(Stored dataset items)

============================================================

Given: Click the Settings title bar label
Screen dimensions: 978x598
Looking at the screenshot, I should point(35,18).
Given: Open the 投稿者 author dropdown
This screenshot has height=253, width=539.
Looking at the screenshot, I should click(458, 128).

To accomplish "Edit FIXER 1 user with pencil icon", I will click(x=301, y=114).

============================================================

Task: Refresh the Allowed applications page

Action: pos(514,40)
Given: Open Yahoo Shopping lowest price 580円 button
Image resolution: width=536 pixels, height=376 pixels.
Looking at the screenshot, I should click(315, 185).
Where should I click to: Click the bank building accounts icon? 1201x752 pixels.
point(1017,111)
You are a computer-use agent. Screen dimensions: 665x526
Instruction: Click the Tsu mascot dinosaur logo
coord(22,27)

============================================================

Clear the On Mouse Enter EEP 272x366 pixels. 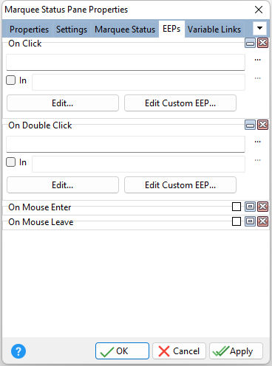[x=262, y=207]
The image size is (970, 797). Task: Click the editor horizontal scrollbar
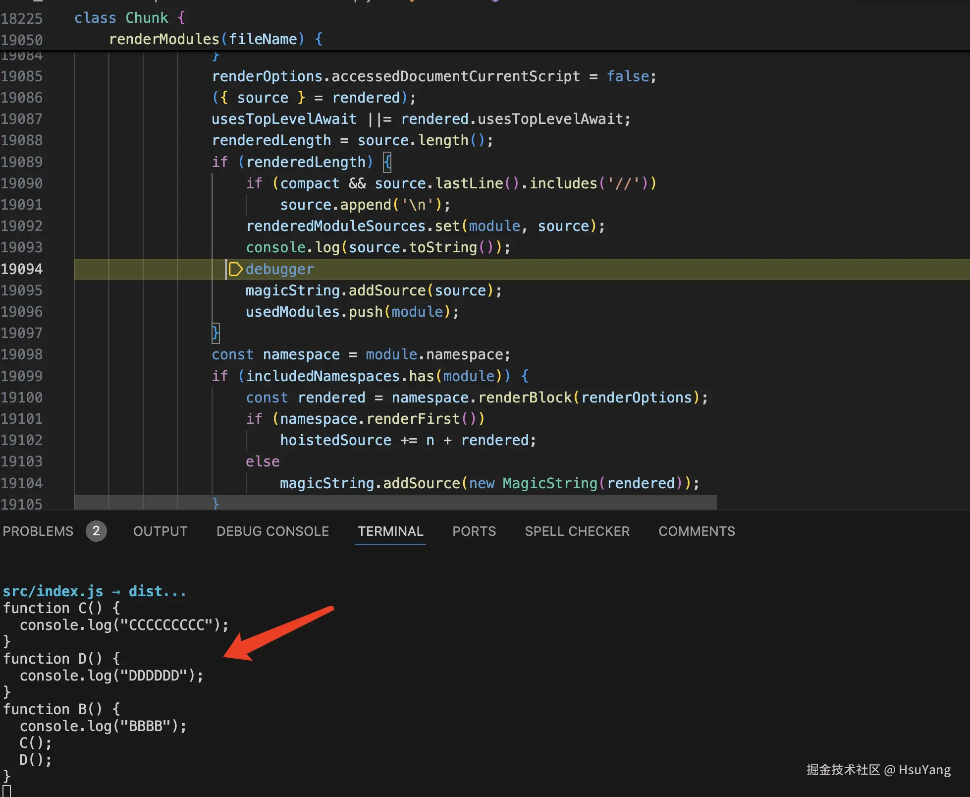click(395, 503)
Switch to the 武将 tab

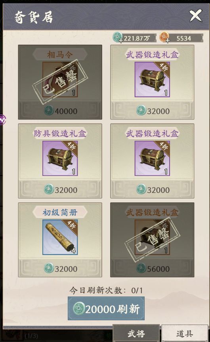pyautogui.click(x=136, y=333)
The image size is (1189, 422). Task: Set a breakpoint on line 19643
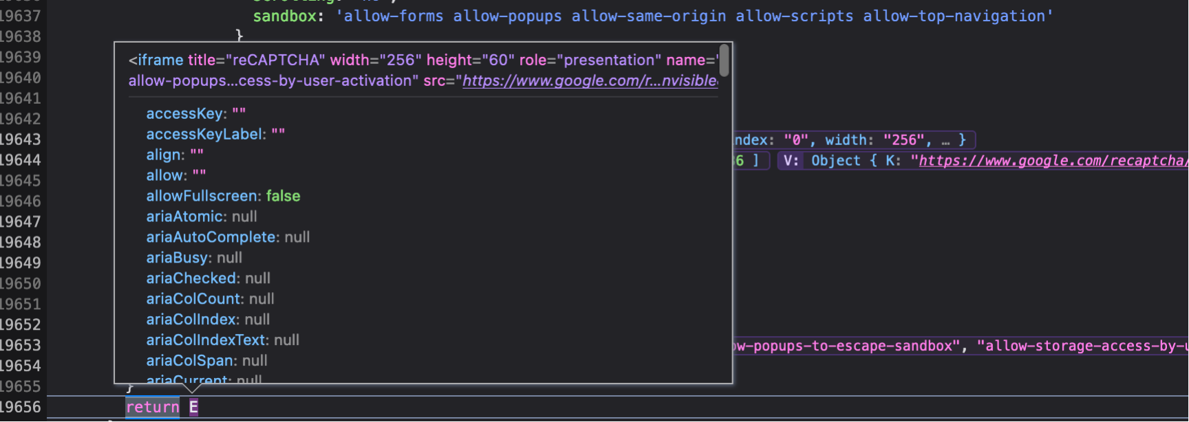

============================================================

### [What to produce]
Could you rewrite the material above as a numbered list, from the line containing "Task: Refresh the Allowed applications page" through the line containing "Looking at the screenshot, I should click(315, 185).", both included, leaving out any blank lines?

### [Worked solution]
1. Task: Refresh the Allowed applications page
2. Action: pos(514,40)
3. Given: Open Yahoo Shopping lowest price 580円 button
4. Image resolution: width=536 pixels, height=376 pixels.
5. Looking at the screenshot, I should click(315, 185).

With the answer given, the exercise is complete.